** Brief **
Retype the records exactly, with nothing added or dropped.

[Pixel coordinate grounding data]
══════════
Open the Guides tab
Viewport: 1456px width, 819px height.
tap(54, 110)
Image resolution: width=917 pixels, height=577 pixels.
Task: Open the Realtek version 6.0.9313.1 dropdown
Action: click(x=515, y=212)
══════════
** Task answer **
Open the Guides tab
Viewport: 1456px width, 819px height.
tap(54, 110)
Image resolution: width=917 pixels, height=577 pixels.
Task: Open the Realtek version 6.0.9313.1 dropdown
Action: click(x=515, y=212)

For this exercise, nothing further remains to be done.